SRI researchers found teachers committed but clearly doubtful of their capacity to continue under the stress of 65 hours of school-related work per week (includes 2 hours per night for telephone homework assistance).  One veteran teacher told researchers: “The consequence is I can’t do this job very much longer. It is too much. I don’t see any solution with our structure and our nonnegotiables. No one has really presented any way to solve that problem” (35). 
Meanwhile, TFA continues to ramp up its advertising to include national buys on television, as many of the same corporate benefactors from KIPP’s impressive list of givers pour in more edu-preneurial investments through non-profit and tax-sheltered foundations and social entrepreneurial investment funds such as the New Schools Venture Fund.  With the average KIPP teacher leaving after three years service (Browne 2009, 174), and with new KIPP locations planned, the $18-20 million annually that TFA now spends on recruiting will likely fall short of the amount needed to sustain the teacher induction effort.

NOTES



[i]  See, for instance, Linda Perlstein’s (2007) Tested. . ., unforgettable chronicle of the teachers, principal, and students of Tyler Heights Elementary School in Anne Arundel County, MD.  For a qualitative case study (Horn 2003), see LEAP-ing toward accountability: Ideology, practice, and the voices of Louisiana educators.

[ii] KIPP schools share a core set of operating principles known as the Five Pillars:
1.     High Expectations. KIPP schools have clearly defined and measurable high expectations for academic achievement and conduct that make no excuses based on the students' backgrounds. Students, parents, teachers, and staff create and reinforce a culture of achievement and support through a range of formal and informal rewards and consequences for academic performance and behavior.
2.     Choice & Commitment. Students, their parents, and the faculty of each KIPP school choose to participate in the program. No one is assigned or forced to attend a KIPP school. Everyone must make and uphold a commitment to the school and to each other to put in the time and effort required to achieve success.

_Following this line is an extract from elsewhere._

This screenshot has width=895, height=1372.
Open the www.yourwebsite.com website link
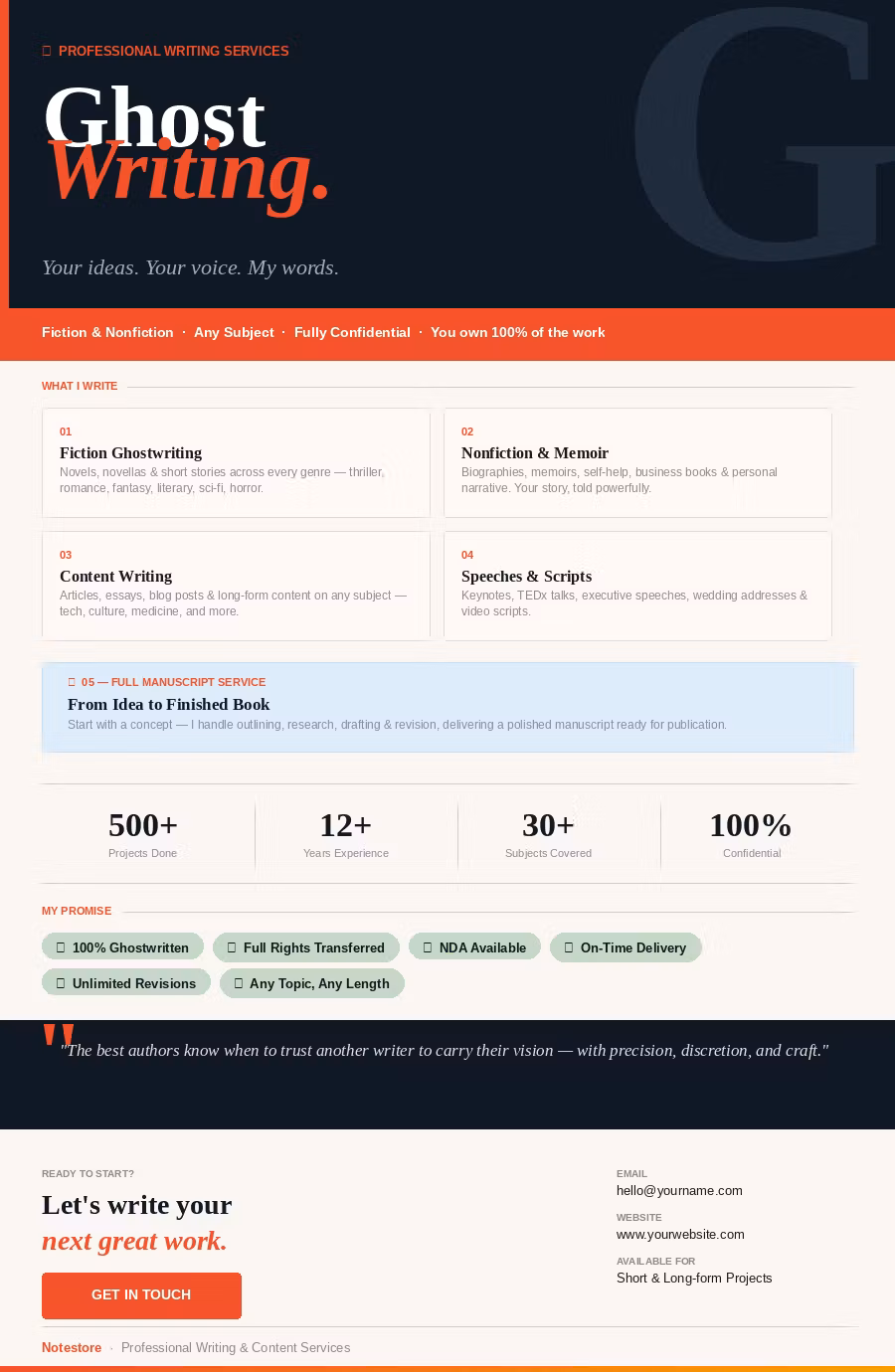[x=680, y=1235]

3.     More Time. KIPP schools know that there are no shortcuts when it comes to success in academics and life. With an extended school day, week, and year, students have more time in the classroom to acquire the academic knowledge and skills that will prepare them for competitive high schools and colleges, as well as more opportunities to engage in diverse extracurricular experiences.
4.     Power to Lead. The principals of KIPP schools are effective academic and organizational leaders who understand that great schools require great school leaders. They have control over their school budget and personnel. They are free to swiftly move dollars or make staffing changes, allowing them maximum effectiveness in helping students learn.

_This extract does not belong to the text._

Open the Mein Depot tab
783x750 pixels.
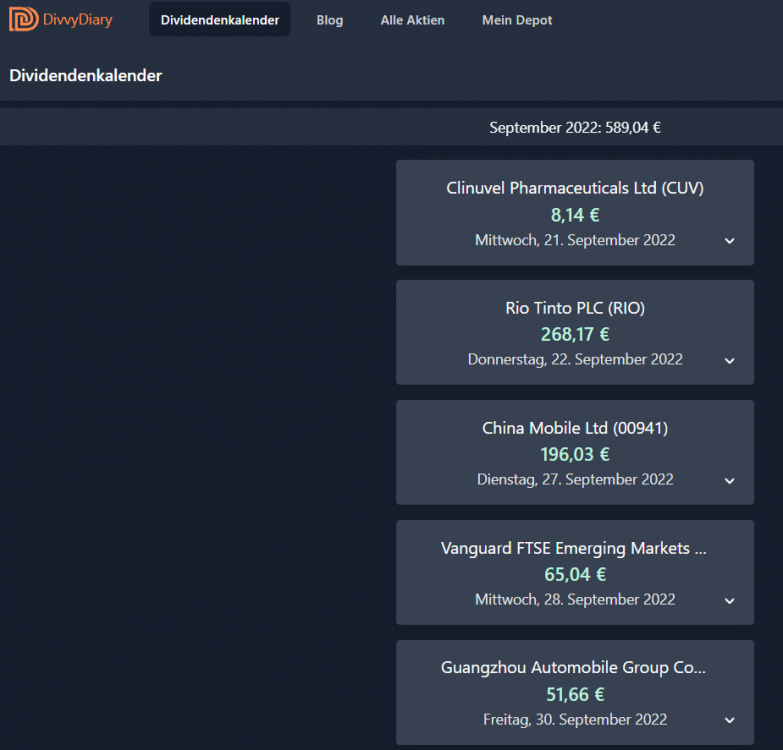coord(517,20)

5.     Focus on Results. KIPP schools relentlessly focus on high student performance on standardized tests and other objective measures. Just as there are no shortcuts, there are no excuses. Students are expected to achieve a level of academic performance that will enable them to succeed at the nation's best high schools and colleges (KIPP Foundation, 2009).
[iii]  Its critics often refer to TFA as Teach For Awhile, since most of the Ivy League recruits do not teach beyond the two-year commitment required in the contract.
[iv] The relationship between TFA and KIPP is even more than cozy—it is familial.  Wendy Kopp, CEO and Founder of TFA, is married to KIPP CEO, Richard Barth.